──────── Available records
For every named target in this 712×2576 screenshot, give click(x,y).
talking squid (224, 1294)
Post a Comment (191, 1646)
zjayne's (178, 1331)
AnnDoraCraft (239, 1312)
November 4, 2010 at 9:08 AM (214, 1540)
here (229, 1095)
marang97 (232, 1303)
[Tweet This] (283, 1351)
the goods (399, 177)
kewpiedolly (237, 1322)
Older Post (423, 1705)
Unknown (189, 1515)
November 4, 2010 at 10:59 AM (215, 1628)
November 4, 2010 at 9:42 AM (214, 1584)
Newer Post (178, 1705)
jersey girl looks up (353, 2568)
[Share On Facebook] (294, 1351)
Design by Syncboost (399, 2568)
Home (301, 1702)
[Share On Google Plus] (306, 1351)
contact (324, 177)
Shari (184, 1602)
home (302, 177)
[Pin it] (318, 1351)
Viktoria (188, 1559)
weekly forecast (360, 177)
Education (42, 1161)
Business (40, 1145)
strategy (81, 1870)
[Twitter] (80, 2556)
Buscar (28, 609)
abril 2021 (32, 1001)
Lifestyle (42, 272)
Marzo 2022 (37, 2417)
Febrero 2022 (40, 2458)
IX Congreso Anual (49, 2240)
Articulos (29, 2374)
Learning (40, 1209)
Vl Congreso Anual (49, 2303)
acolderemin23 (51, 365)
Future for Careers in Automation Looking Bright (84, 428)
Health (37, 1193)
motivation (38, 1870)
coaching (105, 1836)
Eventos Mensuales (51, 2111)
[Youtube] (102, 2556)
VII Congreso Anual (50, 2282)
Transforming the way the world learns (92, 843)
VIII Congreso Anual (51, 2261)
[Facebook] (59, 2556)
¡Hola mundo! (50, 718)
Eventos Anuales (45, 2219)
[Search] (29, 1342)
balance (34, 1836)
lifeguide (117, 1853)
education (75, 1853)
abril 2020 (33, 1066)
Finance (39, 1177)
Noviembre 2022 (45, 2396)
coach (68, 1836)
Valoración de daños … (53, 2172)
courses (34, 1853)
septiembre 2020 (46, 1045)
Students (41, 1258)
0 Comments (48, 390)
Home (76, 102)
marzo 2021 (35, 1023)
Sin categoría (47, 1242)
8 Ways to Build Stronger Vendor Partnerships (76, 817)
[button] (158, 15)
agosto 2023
────────────────
──────── Available records
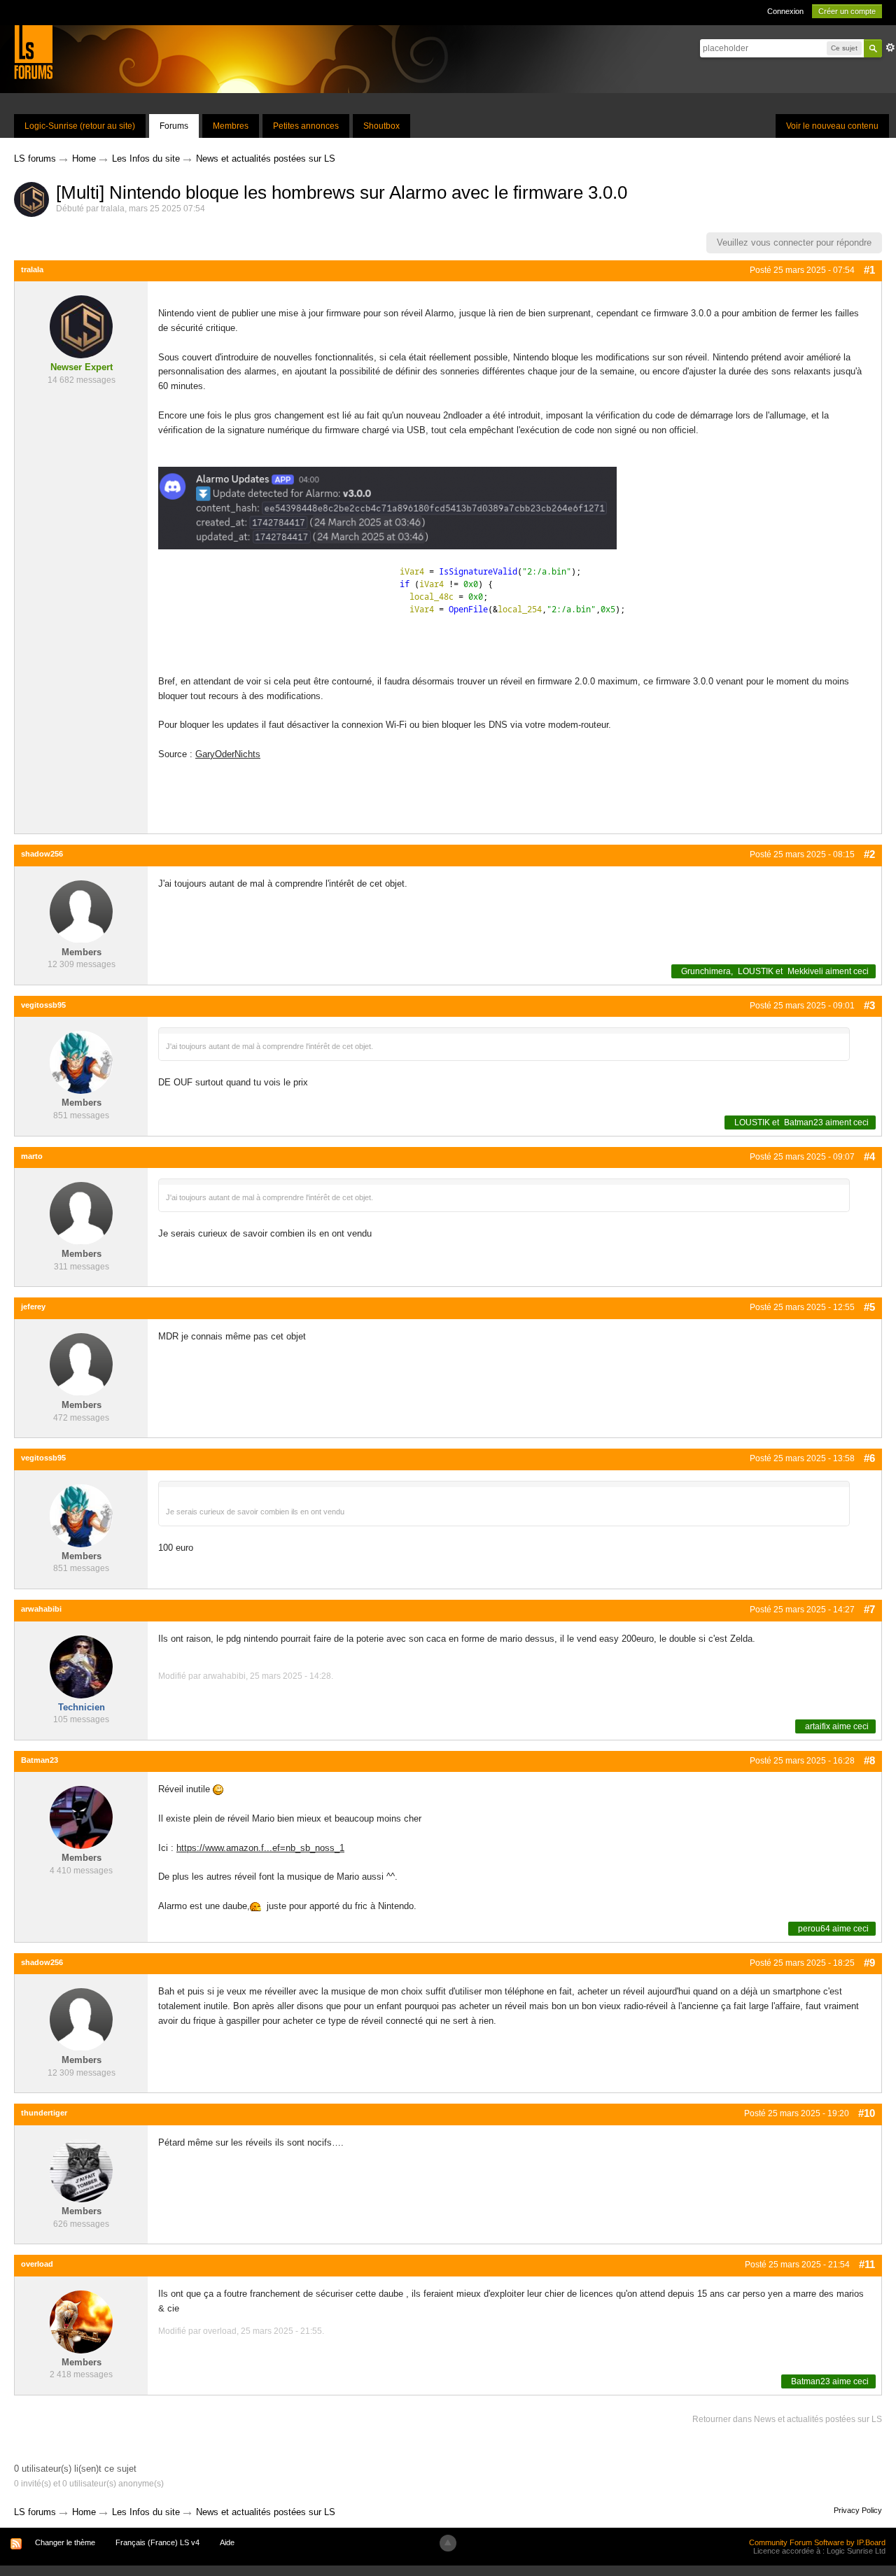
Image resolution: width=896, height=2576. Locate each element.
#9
────────────────
_Problem to work on_. Among the records above, repeat exactly the line with "Eventos Mensuales (51, 2111)", the line with "agosto 2023", and every line in between, and only those.

_Problem solution_.
Eventos Mensuales (51, 2111)
[Youtube] (102, 2556)
VII Congreso Anual (50, 2282)
Transforming the way the world learns (92, 843)
VIII Congreso Anual (51, 2261)
[Facebook] (59, 2556)
¡Hola mundo! (50, 718)
Eventos Anuales (45, 2219)
[Search] (29, 1342)
balance (34, 1836)
lifeguide (117, 1853)
education (75, 1853)
abril 2020 (33, 1066)
Finance (39, 1177)
Noviembre 2022 (45, 2396)
coach (68, 1836)
Valoración de daños … (53, 2172)
courses (34, 1853)
septiembre 2020 (46, 1045)
Students (41, 1258)
0 Comments (48, 390)
Home (76, 102)
marzo 2021 (35, 1023)
Sin categoría (47, 1242)
8 Ways to Build Stronger Vendor Partnerships (76, 817)
[button] (158, 15)
agosto 2023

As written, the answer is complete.